What is the volume of the cone in cubic centimeters? Round your answer to the nearest tenth. L=9 D=5

To calculate the volume of a cone, you need to use the formula:

Volume = (1/3) × π × r² × h

Where:
r = radius of the base (which is half the diameter, so r = D/2)
h = height of the cone

Given:
L = 9
D = 5

We can find h using the Pythagorean theorem, since the height is the slant height of the cone:

L² = r² + h²
9² = (5/2)² + h²
81 = 25/4 + h²
81 - 25/4 = h²
4(81) - 25 = 4h²
324 - 25 = 4h²
299 = 4h²
h² = 299/4
h = √(299/4)

Now, we can find the radius (r) using the given diameter:

r = D/2
r = 5/2

Next, we can calculate the volume:

Volume = (1/3) × π × r² × h
Volume = (1/3) × 3.14 × (5/2)² × √(299/4)

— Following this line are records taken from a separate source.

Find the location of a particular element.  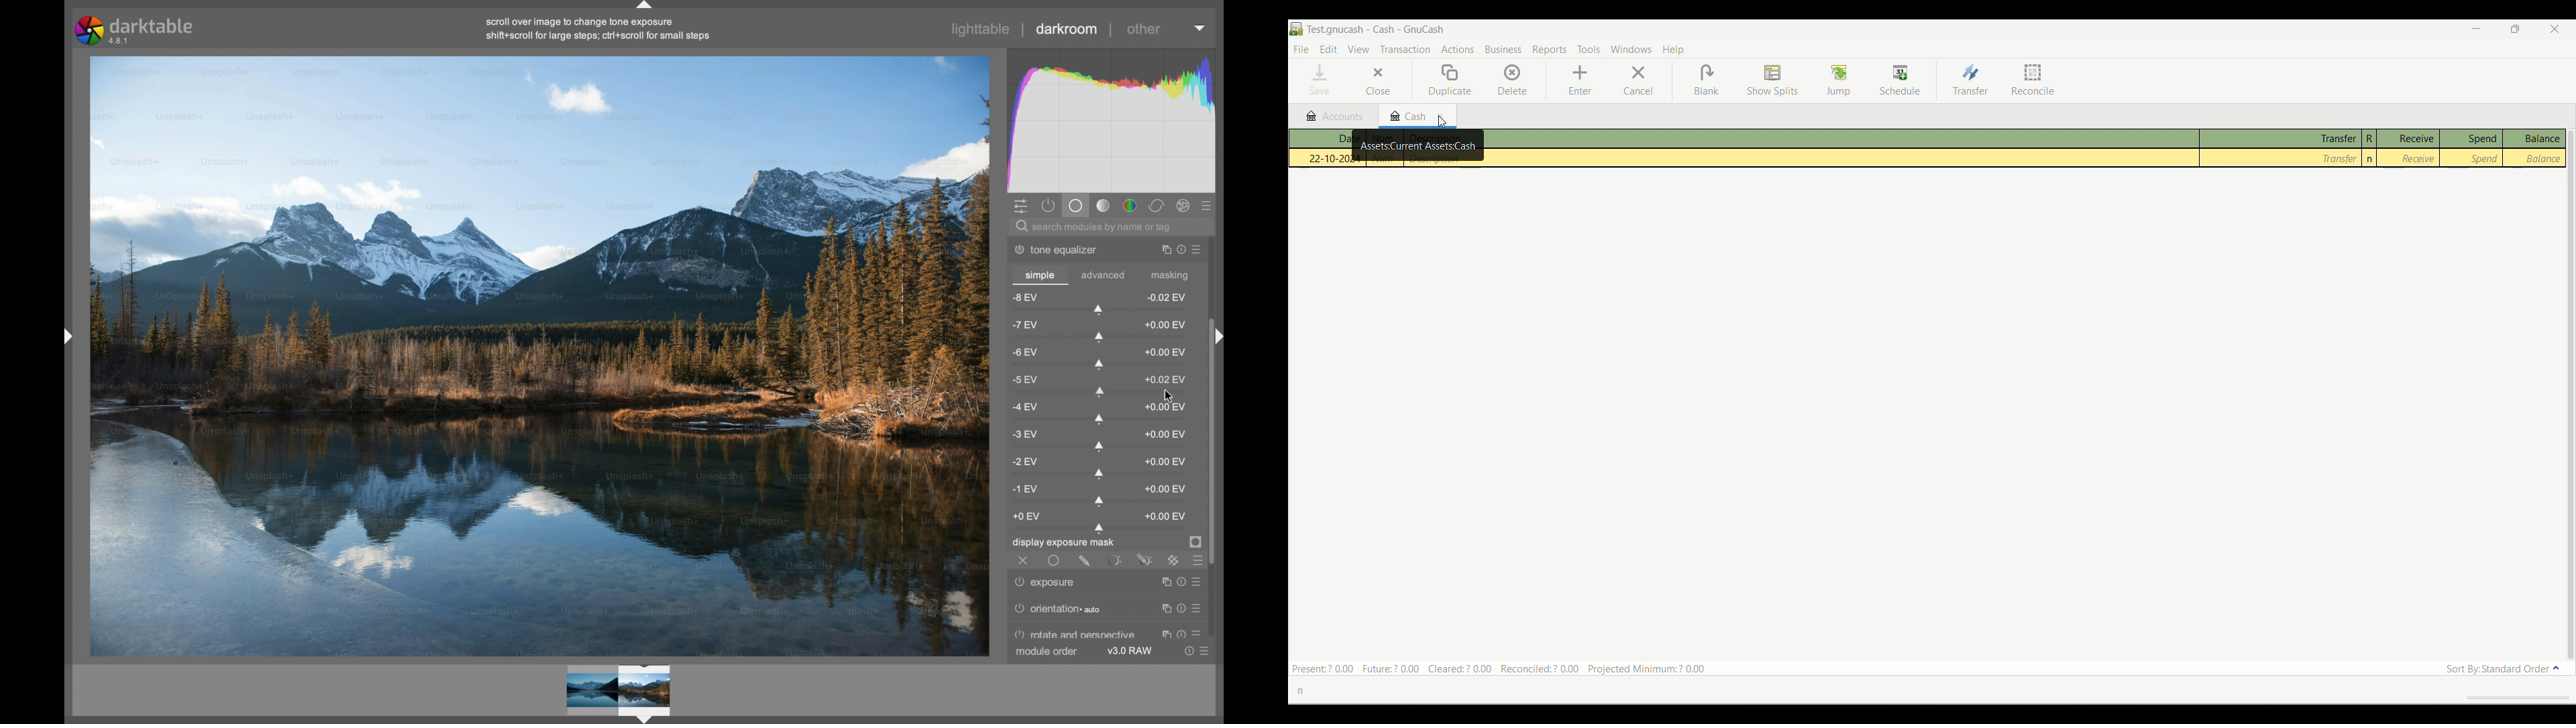

Transfer is located at coordinates (2281, 139).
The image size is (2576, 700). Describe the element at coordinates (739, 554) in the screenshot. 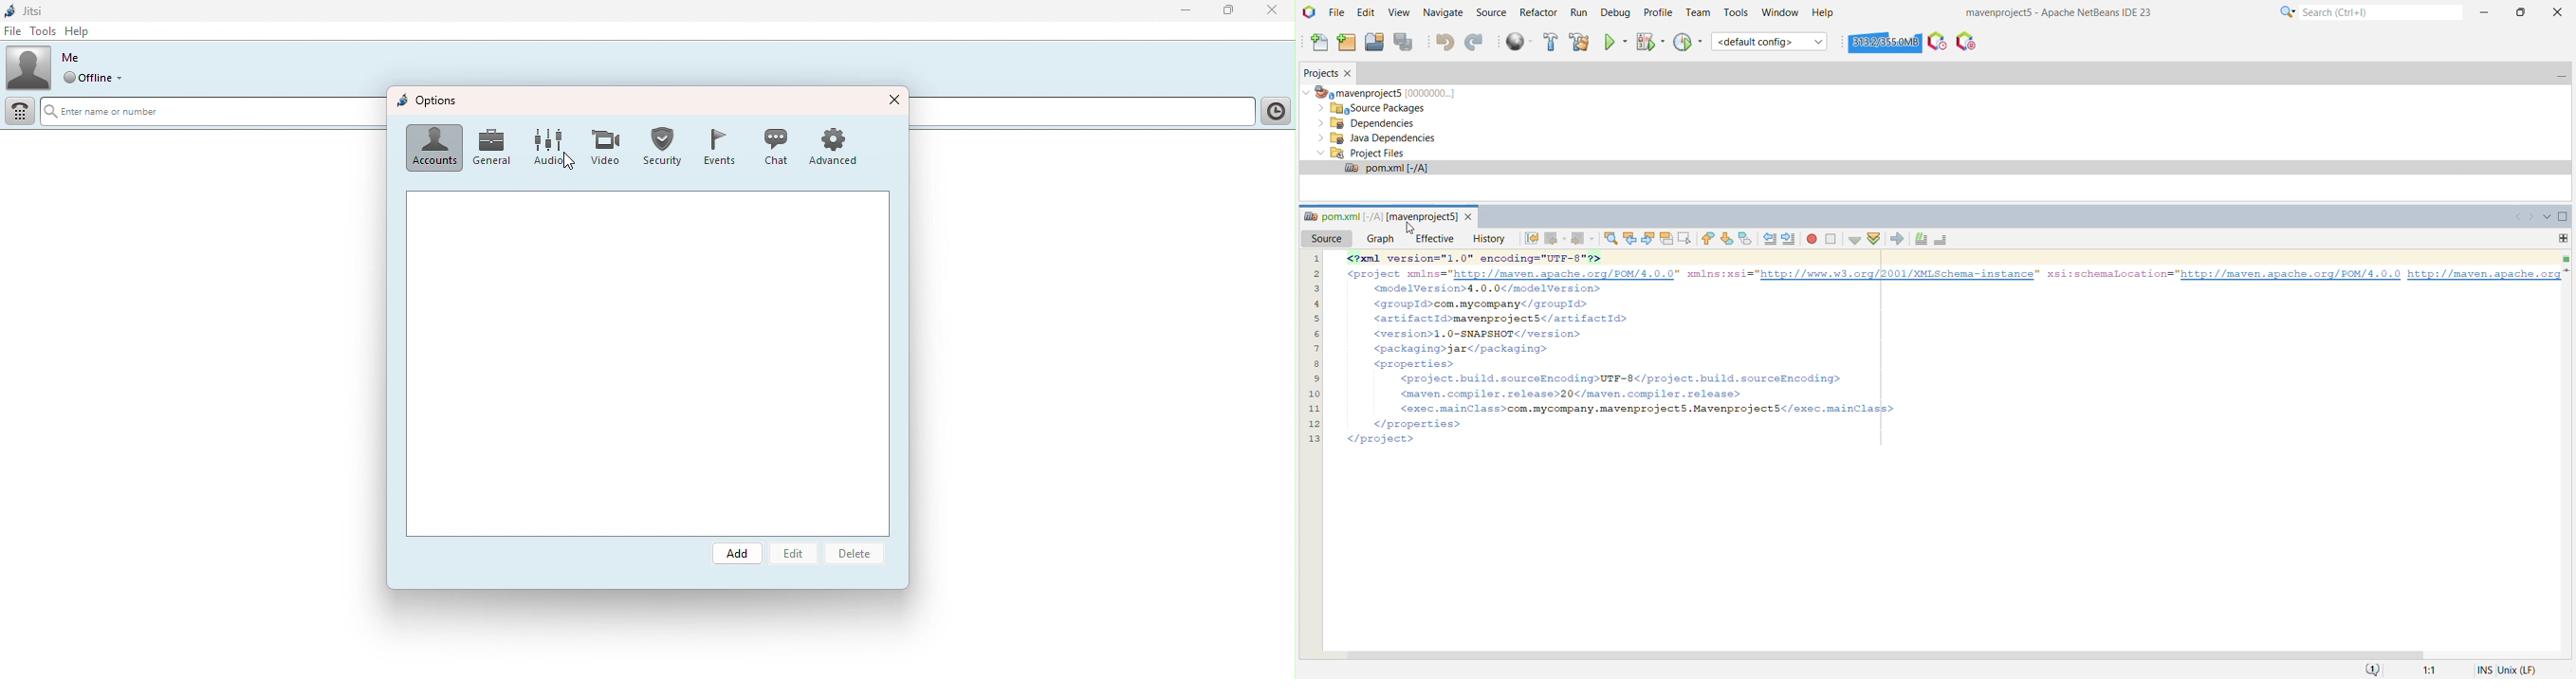

I see `Add` at that location.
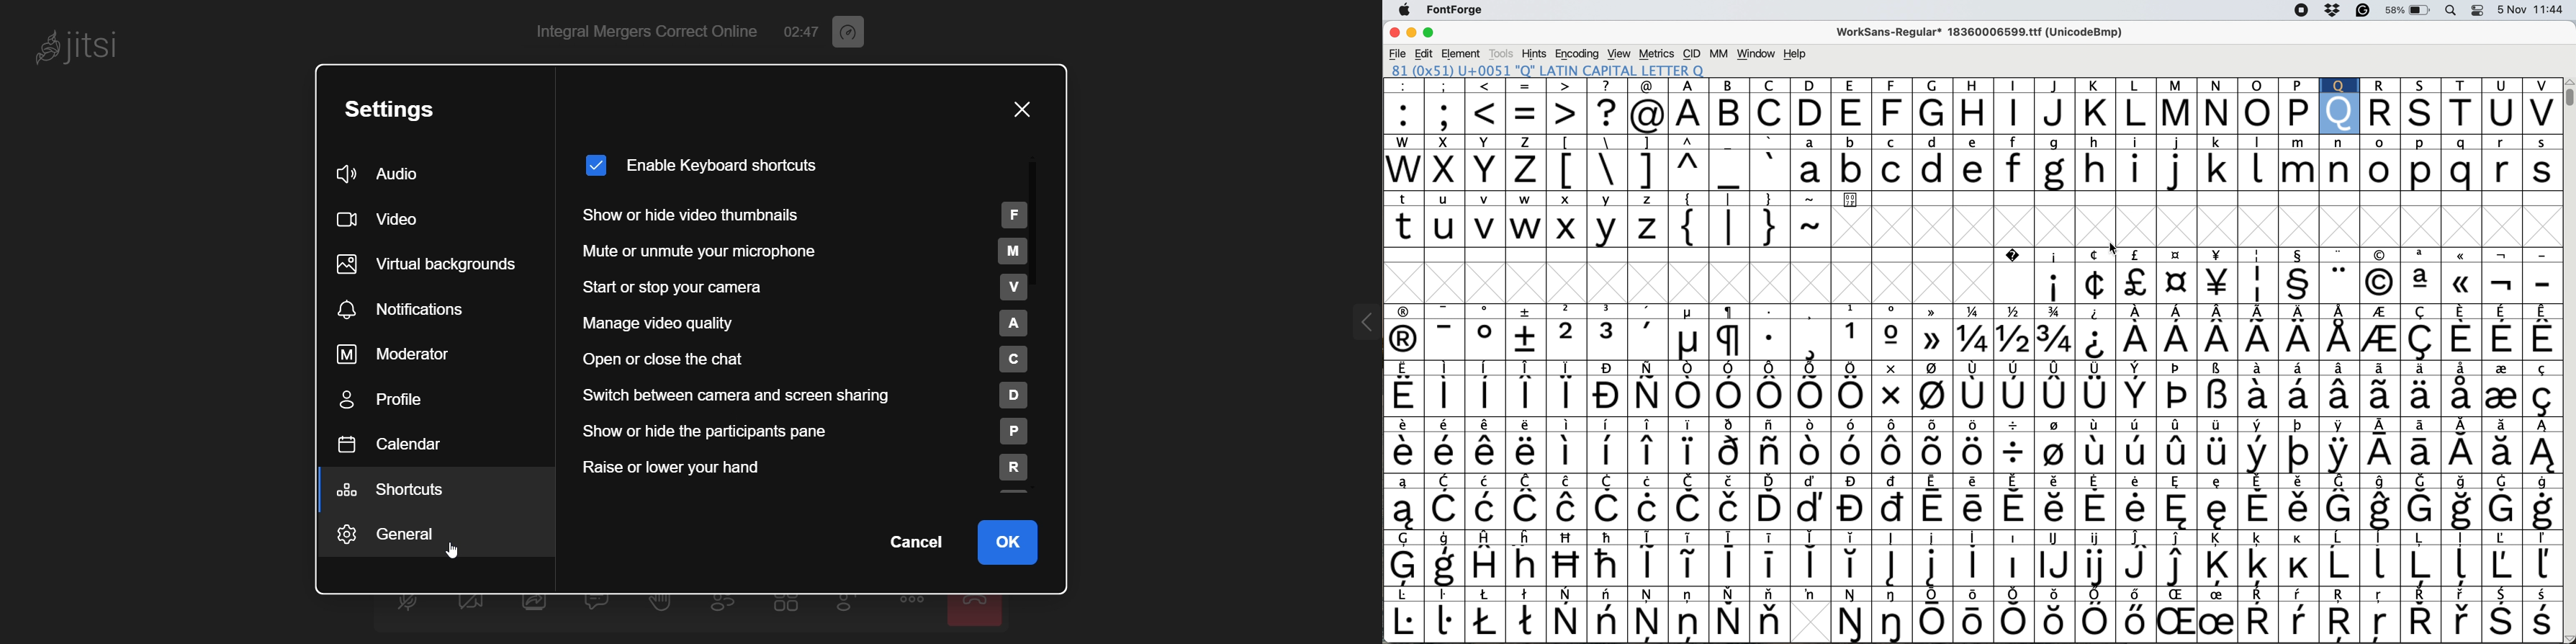 The height and width of the screenshot is (644, 2576). Describe the element at coordinates (2297, 283) in the screenshot. I see `special characters` at that location.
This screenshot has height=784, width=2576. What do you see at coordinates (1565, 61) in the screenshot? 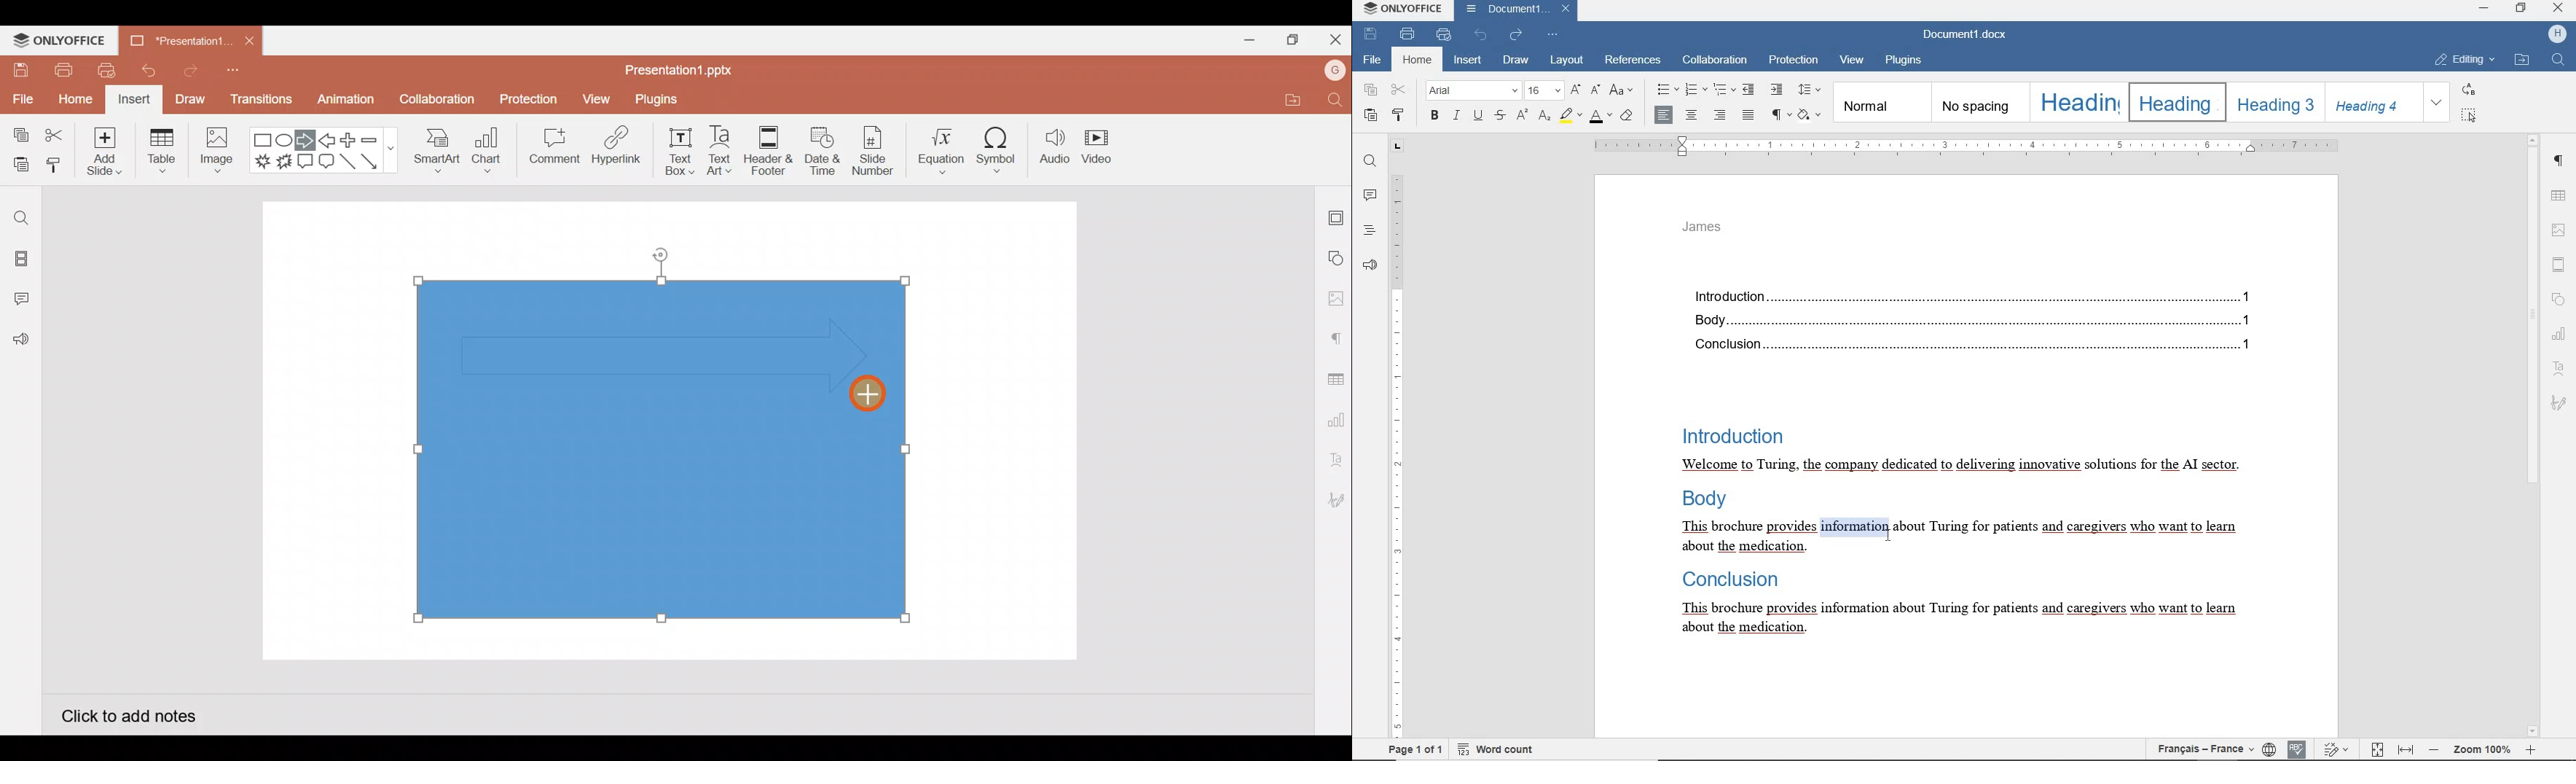
I see `LAYOUT` at bounding box center [1565, 61].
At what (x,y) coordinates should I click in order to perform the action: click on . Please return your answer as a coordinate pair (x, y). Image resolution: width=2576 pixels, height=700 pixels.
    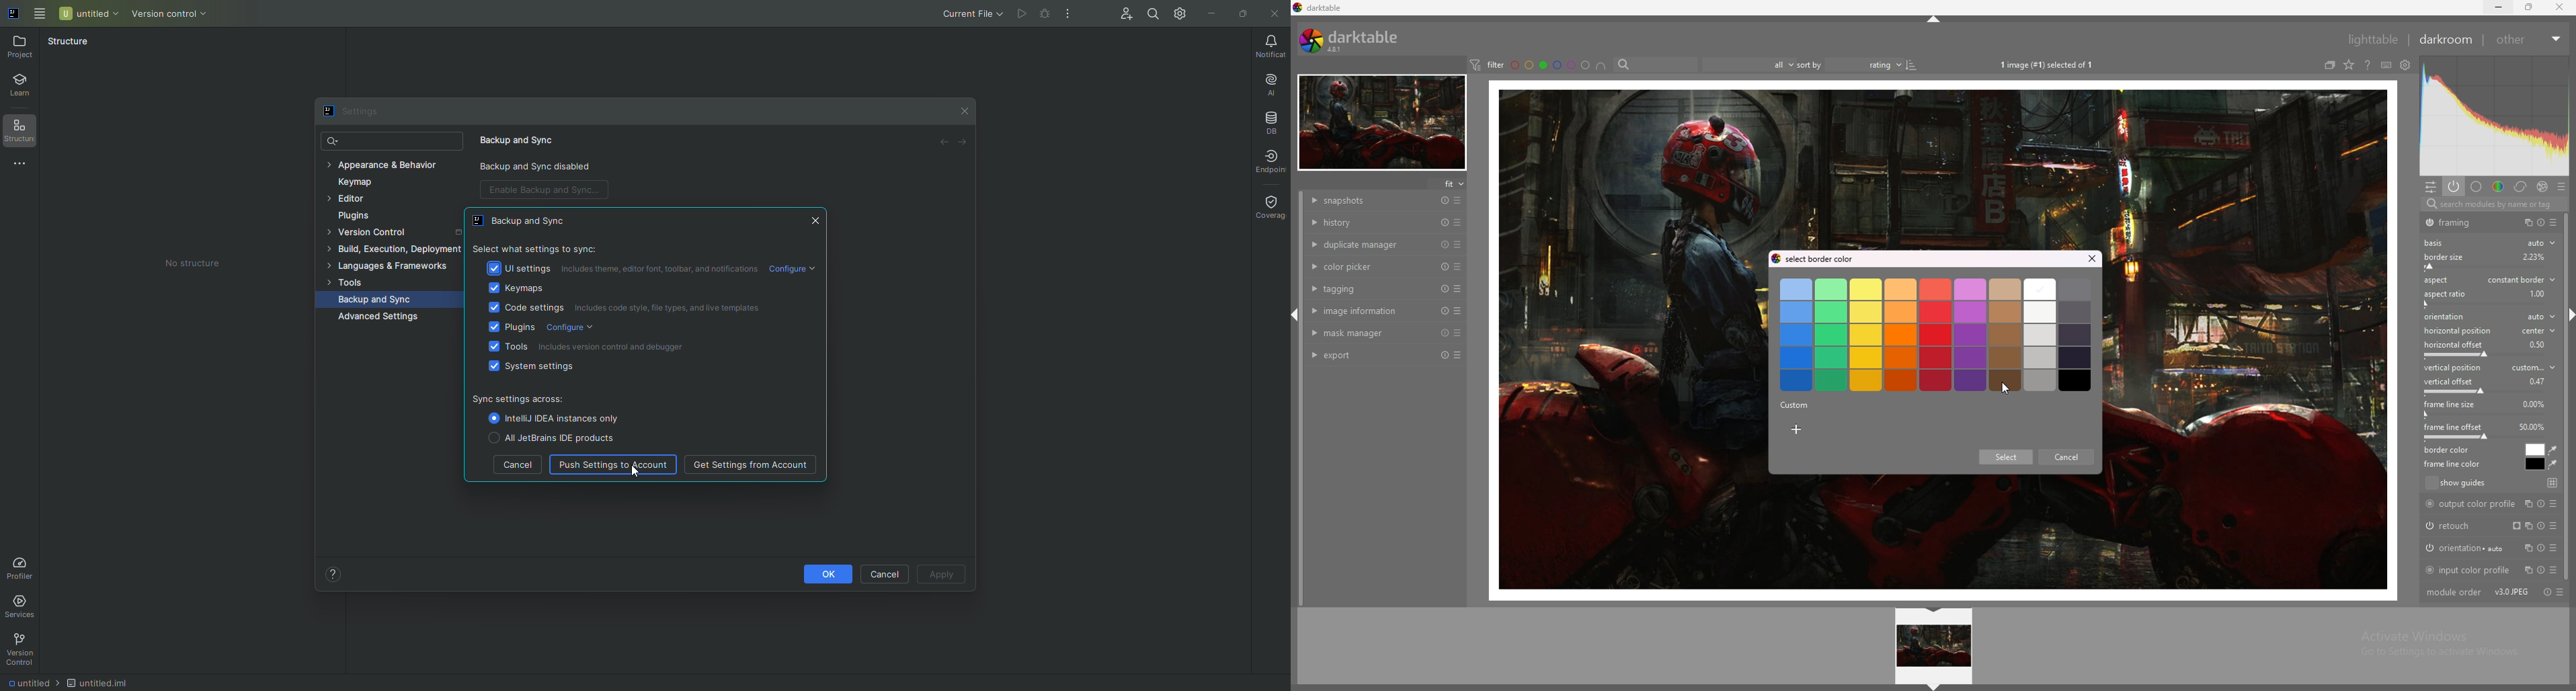
    Looking at the image, I should click on (1802, 406).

Now let's calculate the final answer by rounding it to the nearest tenth:

Volume ≈ (1/3) × 3.14 × (2.5)² × √(299/4)
Volume ≈ 0.333 × 3.14 × 6.25 × √(299/4)
Volume ≈ 2.07 × 6.25 × √(299/4)
Volume ≈ 12.94 × √(299/4)
Volume ≈ 12.94 × √(299/4)
Volume ≈ 12.94 × (17.282/2)
Volume ≈ 12.94 × 8.641
Volume ≈ 111.692 cubic centimeters

Therefore, the volume of the cone is approximately 111.7 cubic centimeters.

is this right

I apologize for any confusion caused. Upon rechecking the calculations, there seems to be an error in the calculation of the height. Let's recalculate the volume of the cone.

Given:
L = 9
D = 5

First, let's find the radius (r) using the given diameter:

r = D/2
r = 5/2
r = 2.5

Now, we can calculate the volume:

Volume = (1/3) × π × r² × h

Since the slant height (L) is given, we need to use the Pythagorean theorem to find the height (h):

L² = r² + h²
9² = 2.5² + h²
81 = 6.25 + h²
h² = 81 - 6.25
h² = 74.75
h = √74.75
h ≈ 8.65 (rounded to the nearest hundredth)

Now, substituting the values into the formula:

Volume = (1/3) × 3.14 × (2.5)² × 8.65
Volume ≈ 0.333 × 3.14 × 6.25 × 8.65
Volume ≈ 0.333 × 3.14 × 54.69
Volume ≈ 57.6 cubic centimeters (rounded to the nearest tenth)

Therefore, the volume of the cone is approximately 57.6 cubic centimeters.